Einer Änderung der Einkommensteuerfestsetzung für das Jahr 2006 steht schließlich nicht der Grundsatz von Treu und Glauben entgegen. Treu und Glauben kann einen Hinderungsgrund für eine Änderung nach § 173 Abs. 1 Nr. 1 AO darstellen. Dies gilt insbesondere in den Fällen, in denen der Finanzbehörde die Tatsache vor dem Erlass des zu ändernden Bescheids infolge Verletzung der ihr obliegenden Ermittlungspflicht (zunächst) unbekannt geblieben ist (vgl.

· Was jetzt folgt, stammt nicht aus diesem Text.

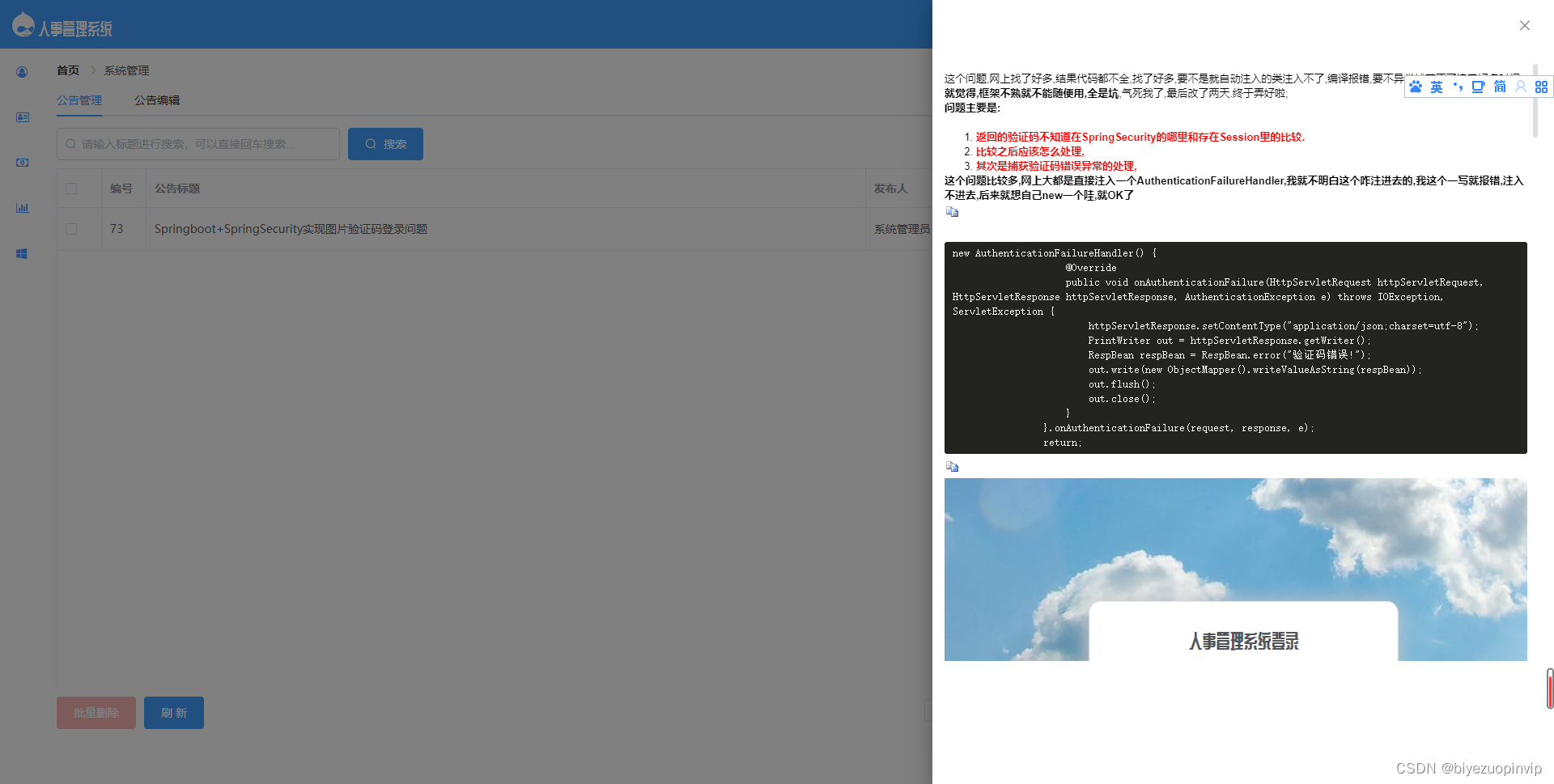Viewport: 1554px width, 784px height.
Task: Click the 搜索 search button
Action: pyautogui.click(x=385, y=143)
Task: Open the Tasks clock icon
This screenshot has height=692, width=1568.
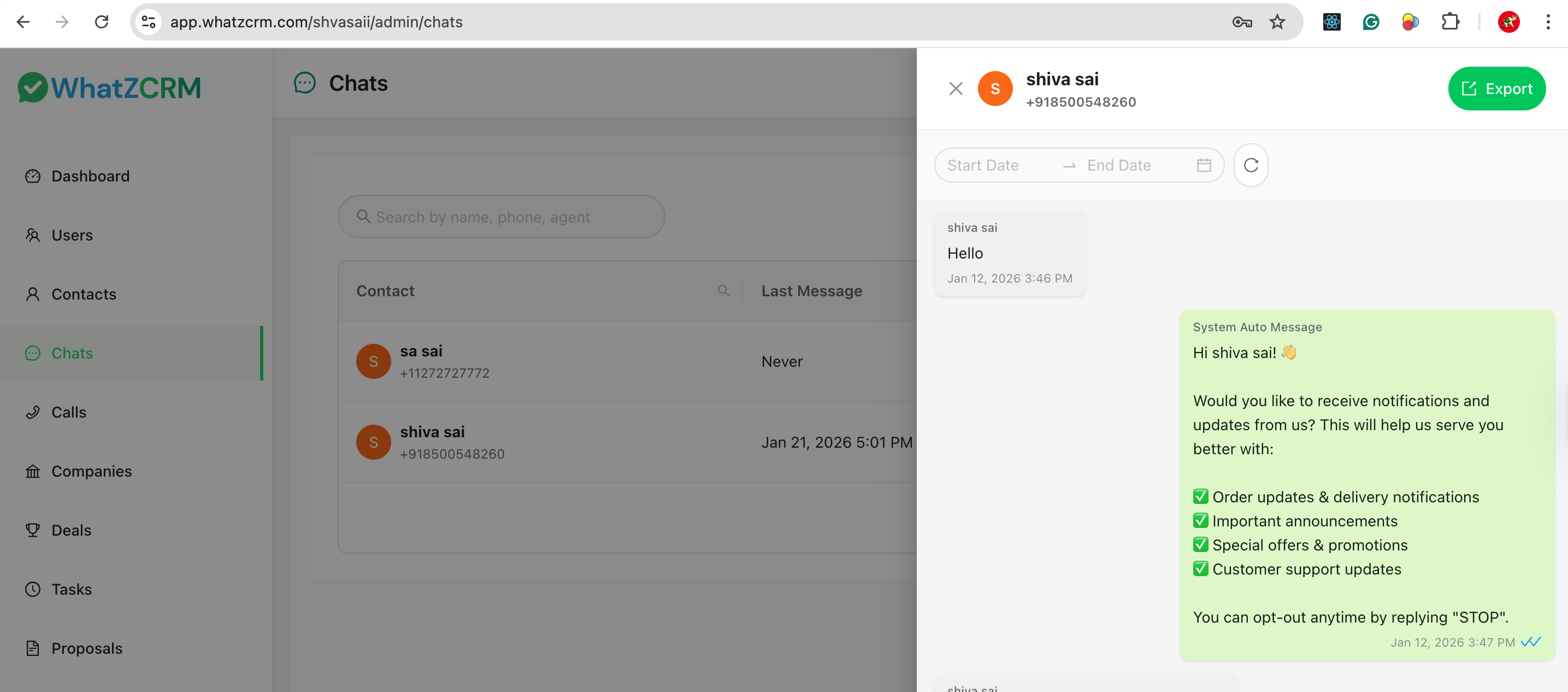Action: pos(33,590)
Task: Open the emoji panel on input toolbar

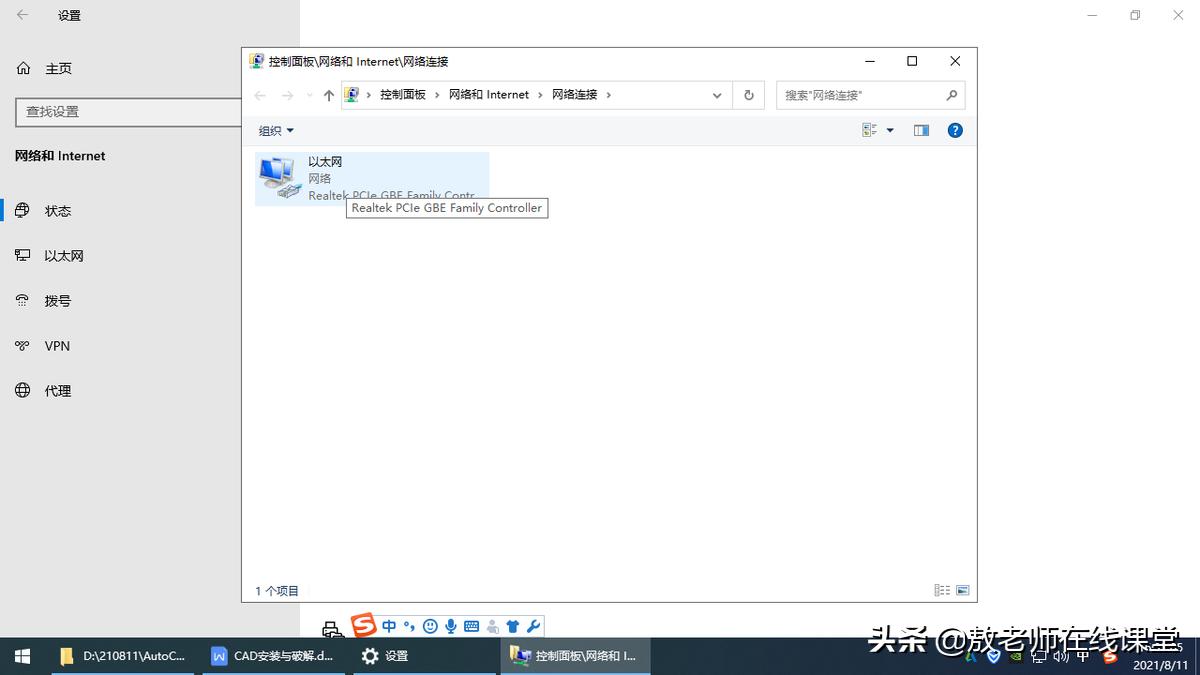Action: [431, 627]
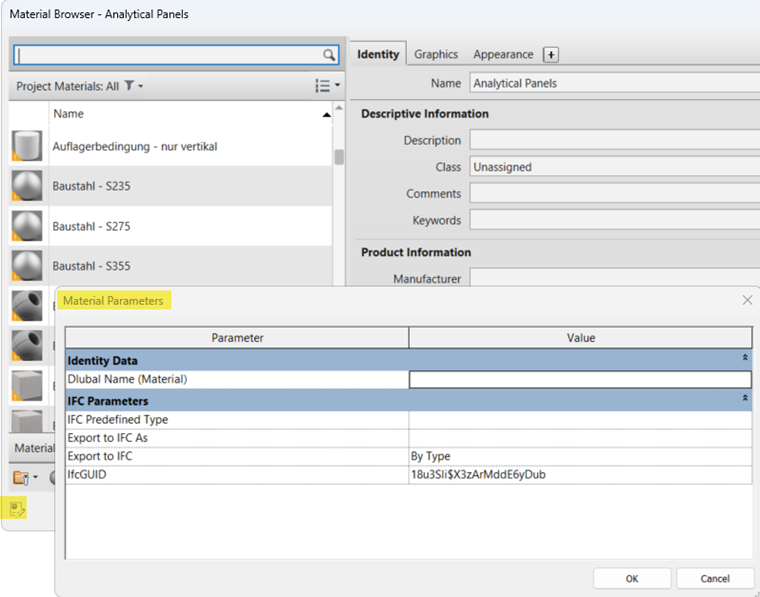Click the search magnifier icon
Image resolution: width=760 pixels, height=597 pixels.
tap(329, 55)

BFH-Urteile vom 5. Dezember 1958 VI 296/57, BFHE 68, 223, BStBl III 1959, 86; vom 11. November 1987 I R 108/85, BFHE 151, 333, BStBl II 1988, 115, 116 m.w.N.). Dementsprechend kann sich die Finanzbehörde nicht auf ihre eigenen Ermittlungsfehler oder Organisationsmängel berufen (Loose, in: Tipke/Kruse, AO/FGO, § 173 AO Rn. 63). Anhaltspunkte für Ermittlungsfehler oder Organisationsmängel auf Seiten des beklagten Finanzamts bestehen jedoch nicht. Es hatte von der Berücksichtigung negativer Einnahmen weder Kenntnis noch musste sich ihm dieser Umstand aufdrängen. Das Verhalten anderer Finanzbehörden führt nicht zu einer Verwirkung der Änderungsmöglichkeit nach § 173 Abs. 1 Nr. 1 AO. Der Grundsatz von Treu und Glauben wirkt nur im Verhältnis zwischen dem Steuerpflichtigen und der für ihn zuständigen Finanzbehörde. Der Verstoß einer anderen Finanzbehörde gegen Treu und Glauben kann der im Grundsatz änderungsbefugten Finanzbehörde nicht zugerechnet werden, da die Finanzverwaltung nicht als Einheit behandelt wird.

Die Kostenentscheidung folgt aus § 135 Abs. 1 FGO.

Die Revision war wegen grundsätzlicher Bedeutung (§ 115 Abs. 2 Nr. 1 FGO) zuzulassen.